En 1981, le demandeur a discuté avec des particuliers du secteur public et du secteur privé du volume de production de l’industrie pétrolière et gazière de l’est du Kansas et de l’Oklahoma. Le demandeur a examiné la possibilité de se porter acquéreur de terrains dans l’est du Kansas. Le demandeur a témoigné qu’il estimait que la région de l’est du Kansas avait besoin d’une main-d’œuvre qualifiée dans le domaine de l’exploitation de gisements de pétrole et de gaz naturel. Par ailleurs, le demandeur avait reçu de l’American Petroleum Institute et des diverses sources avec lesquelles la Banque Royale d’Edmonton était entrée en communication des prévisions favorables en ce qui concernait le cours du pétrole américain. On s’attendait à ce que le prix du baril de pétrole américain passe de 35 $ à plus de 50 $ dans un délai de cinq ou six ans.

OBJECTIF DE LA TÂCHE: Rédigez la suite de l'extrait sur les projets pétroliers du demandeur dans l'est du Kansas, en partant de sa dernière phrase. Les enregistrements forment un matériau à part, sans lien avec l'extrait.

ENREGISTREMENTS DE DONNÉES:
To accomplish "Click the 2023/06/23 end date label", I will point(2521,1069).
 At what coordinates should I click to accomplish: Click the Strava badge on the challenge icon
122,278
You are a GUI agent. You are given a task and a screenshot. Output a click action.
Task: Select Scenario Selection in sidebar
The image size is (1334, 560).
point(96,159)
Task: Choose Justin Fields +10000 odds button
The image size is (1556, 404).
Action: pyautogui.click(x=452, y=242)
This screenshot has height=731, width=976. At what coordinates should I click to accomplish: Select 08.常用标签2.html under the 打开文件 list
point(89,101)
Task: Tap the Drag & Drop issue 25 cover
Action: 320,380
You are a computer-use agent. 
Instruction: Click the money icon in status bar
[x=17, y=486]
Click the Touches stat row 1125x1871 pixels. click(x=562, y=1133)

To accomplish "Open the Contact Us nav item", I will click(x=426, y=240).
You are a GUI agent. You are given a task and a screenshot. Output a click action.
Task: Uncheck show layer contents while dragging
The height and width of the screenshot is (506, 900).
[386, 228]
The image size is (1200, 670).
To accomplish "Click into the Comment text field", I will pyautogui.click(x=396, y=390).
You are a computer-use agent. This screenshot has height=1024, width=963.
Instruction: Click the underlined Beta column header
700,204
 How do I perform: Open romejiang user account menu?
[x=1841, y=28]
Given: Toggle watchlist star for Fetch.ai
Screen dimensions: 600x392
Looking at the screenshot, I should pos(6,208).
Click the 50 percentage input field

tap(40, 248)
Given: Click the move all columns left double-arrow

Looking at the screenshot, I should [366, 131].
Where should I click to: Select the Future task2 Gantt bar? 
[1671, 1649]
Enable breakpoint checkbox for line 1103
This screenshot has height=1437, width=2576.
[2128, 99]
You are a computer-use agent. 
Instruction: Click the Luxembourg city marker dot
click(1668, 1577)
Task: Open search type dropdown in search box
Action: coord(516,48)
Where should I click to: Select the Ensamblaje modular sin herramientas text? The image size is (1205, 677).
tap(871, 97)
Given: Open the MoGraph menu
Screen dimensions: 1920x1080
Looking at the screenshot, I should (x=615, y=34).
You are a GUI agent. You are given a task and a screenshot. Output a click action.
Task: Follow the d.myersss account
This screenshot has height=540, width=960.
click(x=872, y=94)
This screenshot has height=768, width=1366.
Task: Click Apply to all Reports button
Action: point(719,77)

RÉSULTAT ATTENDU:
En mars 1981, le demandeur a constitué en personne morale, au Kansas, l’Elkhound Resources Inc. (USCO). À l’époque en cause, le demandeur était administrateur et le directeur de l’USCO. Les actionnaires de l’USCO étaient :

a)         entre la date de la constitution en personne morale et le 1er avril 1981, le demandeur et son fils, M. Ken Byram, lequel a toujours joué un rôle actif au sein de l’USCO;

b)         entre le 1er avril 1981 et le 1er avril 1982, l’ERL;

c)         depuis le 1er avril 1982, le demandeur, sa femme et M. Ken Byram.

Le demandeur a témoigné que l’ERL avait été l’actionnaire majoritaire de l’USCO entre le 1er avril 1981 et le 1er avril 1982, pour des raisons ayant trait à l’immigration américaine. Au cours de cette période, l’USCO était considérée comme une filiale de l’ERL. Le demandeur a témoigné qu’il avait l’intention d’exploiter l’USCO d’une façon semblable à celle dont il exploitait les compagnies canadiennes, c’est-à-dire qu’il recevrait des dividendes de la BISL et que la BISL ferait payer des frais de gestion à l’USCO.

Le 1er juin 1981, l’USCO a acquis des droits pétroliers et gaziers au Kansas. Ces droits sont désignés sous le nom d’intérêts Greer. L’acquisition des intérêts Greer a été financée par un prêt de 1 300 000 $ qui a été consenti par le vendeur du Kansas (les Greer) et qui devait être remboursé conformément à une entente portant sur un pourcentage de la production. La banque canadienne du demandeur a financé le reliquat d’un million de dollars.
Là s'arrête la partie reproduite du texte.